Wu, chief of the Division of Stem Cell Transplantation and Cellular Therapies and a Lavine Family Chair for Preventative Cancer Therapies at Dana-Farber Cancer Institute, and a professor of Medicine at Harvard Medical School, spoke with CancerNetwork® about potential antigen targets that may enhance the efficacy of vaccine-based treatment for patients with cancer.

She said that neoantigens have demonstrated promise as a target for cancer vaccines and that the KRAS mutation may be an actionable target with this strategy in those with gastrointestinal cancers and other solid tumor types. However, she stated that using vaccines to treat patients with cancers that harbor a lower mutation burden is a current challenge in the field.

Transcript:

Neoantigens have shown a lot of promise as antigens to target for immunotherapy. There aren’t many shared neoantigens that have been well vetted out. I would say that the front-runner right now is the KRAS mutation that’s been observed in a lot of gastrointestinal cancers, myeloma, and some of the other solid tumors. There has been considerable progress in vetting these targets not only for cancer vaccines but also for cellular therapy. I do anticipate that this is going to be an area of focus in the time to come.

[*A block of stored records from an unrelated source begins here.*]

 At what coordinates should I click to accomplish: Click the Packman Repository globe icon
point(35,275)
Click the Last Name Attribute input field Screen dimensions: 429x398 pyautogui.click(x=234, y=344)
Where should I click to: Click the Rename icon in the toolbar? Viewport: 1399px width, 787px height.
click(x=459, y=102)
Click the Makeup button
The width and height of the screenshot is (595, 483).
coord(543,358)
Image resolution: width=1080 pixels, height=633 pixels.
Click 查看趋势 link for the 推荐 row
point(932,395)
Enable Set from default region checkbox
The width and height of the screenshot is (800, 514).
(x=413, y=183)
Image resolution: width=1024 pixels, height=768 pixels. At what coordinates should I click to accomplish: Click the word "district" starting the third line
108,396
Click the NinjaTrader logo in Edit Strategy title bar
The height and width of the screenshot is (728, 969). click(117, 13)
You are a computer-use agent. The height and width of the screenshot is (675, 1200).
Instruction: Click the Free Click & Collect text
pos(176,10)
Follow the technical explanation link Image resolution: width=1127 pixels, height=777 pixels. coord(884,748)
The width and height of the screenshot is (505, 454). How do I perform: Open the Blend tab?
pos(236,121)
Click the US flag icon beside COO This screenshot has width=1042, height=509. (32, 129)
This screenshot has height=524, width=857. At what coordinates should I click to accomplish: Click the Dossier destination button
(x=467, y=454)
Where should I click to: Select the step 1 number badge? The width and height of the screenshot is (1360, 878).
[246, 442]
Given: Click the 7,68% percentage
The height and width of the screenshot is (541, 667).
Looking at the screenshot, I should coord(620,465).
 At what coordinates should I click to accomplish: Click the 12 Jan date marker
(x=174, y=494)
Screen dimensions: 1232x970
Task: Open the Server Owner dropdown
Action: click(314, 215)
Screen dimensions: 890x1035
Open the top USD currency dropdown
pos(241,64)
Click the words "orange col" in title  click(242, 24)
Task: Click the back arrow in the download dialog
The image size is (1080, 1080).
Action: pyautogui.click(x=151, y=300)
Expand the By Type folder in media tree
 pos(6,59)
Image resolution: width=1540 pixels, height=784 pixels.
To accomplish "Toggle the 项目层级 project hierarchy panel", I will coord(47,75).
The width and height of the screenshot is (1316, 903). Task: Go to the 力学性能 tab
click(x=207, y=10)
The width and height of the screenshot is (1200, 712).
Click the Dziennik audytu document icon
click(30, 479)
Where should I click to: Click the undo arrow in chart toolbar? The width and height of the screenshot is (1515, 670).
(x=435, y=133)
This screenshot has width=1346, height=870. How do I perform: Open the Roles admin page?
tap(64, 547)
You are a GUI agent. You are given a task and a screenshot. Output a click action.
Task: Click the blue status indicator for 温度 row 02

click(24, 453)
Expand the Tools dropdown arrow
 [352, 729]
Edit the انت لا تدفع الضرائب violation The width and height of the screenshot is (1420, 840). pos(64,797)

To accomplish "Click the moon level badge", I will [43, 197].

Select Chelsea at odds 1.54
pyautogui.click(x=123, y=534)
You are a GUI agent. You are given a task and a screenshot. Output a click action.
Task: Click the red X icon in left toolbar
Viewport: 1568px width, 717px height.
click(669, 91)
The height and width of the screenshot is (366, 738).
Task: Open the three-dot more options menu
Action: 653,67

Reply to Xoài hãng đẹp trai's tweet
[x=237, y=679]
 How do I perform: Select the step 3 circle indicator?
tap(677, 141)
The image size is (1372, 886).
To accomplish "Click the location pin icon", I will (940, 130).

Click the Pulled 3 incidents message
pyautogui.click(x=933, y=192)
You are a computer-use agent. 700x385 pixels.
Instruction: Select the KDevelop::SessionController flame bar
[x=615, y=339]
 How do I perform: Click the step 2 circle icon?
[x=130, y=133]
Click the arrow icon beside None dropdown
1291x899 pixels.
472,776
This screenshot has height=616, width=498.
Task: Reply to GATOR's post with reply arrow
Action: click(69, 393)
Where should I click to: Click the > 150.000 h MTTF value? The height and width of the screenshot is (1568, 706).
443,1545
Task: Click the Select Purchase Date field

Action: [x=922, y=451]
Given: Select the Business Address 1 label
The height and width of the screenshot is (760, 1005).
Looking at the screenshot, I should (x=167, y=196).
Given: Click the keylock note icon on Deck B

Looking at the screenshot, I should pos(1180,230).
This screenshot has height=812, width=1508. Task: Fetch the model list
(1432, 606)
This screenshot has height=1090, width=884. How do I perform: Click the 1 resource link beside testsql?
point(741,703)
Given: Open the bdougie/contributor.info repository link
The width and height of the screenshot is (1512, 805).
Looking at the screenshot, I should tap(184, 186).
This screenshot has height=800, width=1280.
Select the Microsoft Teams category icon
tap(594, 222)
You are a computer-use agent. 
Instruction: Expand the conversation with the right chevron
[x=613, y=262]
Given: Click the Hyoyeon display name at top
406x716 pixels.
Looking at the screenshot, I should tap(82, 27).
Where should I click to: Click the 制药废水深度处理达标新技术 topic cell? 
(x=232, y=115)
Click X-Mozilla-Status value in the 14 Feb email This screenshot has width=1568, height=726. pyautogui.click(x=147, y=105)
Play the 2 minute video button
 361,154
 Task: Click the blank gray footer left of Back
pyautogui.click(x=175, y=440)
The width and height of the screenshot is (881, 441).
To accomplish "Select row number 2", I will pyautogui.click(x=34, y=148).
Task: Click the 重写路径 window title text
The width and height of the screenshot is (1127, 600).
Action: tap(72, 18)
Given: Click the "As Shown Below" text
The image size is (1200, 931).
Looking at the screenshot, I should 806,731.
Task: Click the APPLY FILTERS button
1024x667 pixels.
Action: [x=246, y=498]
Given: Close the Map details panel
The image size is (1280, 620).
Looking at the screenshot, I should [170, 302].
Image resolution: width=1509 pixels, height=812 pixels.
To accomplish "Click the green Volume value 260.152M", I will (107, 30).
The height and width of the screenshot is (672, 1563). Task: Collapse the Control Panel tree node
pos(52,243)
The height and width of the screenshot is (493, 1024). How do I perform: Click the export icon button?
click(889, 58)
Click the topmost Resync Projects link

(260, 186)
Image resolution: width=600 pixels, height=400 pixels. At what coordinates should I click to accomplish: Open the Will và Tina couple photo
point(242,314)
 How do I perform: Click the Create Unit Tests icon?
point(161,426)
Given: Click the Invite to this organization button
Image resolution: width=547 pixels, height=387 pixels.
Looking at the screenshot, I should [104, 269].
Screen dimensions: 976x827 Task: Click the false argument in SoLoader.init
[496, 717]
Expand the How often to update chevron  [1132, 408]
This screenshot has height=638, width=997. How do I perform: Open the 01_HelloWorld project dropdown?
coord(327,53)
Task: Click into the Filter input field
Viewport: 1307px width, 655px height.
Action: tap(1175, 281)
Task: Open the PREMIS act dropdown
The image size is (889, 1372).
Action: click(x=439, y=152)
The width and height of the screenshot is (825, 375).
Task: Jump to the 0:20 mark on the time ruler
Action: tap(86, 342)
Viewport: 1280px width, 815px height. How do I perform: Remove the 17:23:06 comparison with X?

For cancer vaccines to work, we need to have knowledge of the antigens that we’re going to use to target and use the vaccine to stimulate an antigen-specific immune response. Currently, the areas of challenge are those cancers that have either a lower mutation burden, defined as those that have lower single nucleotide variants, or a low number of insertion deletions. We do know that these lower mutation burden tumors, in all probability, have other types of genomic alterations, but there is a gap in our computational pipelines in terms of how we can identify them. For example, they may be gene fusions, they may be the sequelae of structural variants, they could also be in alternate open reading frames, or they could be related to splice variants. And so, the major thrust of the current ongoing research is how we can best define these alternate antigens that may be impactful for these lower mutation burden tumors that are still an unmet need. [Additionally], better therapies are required.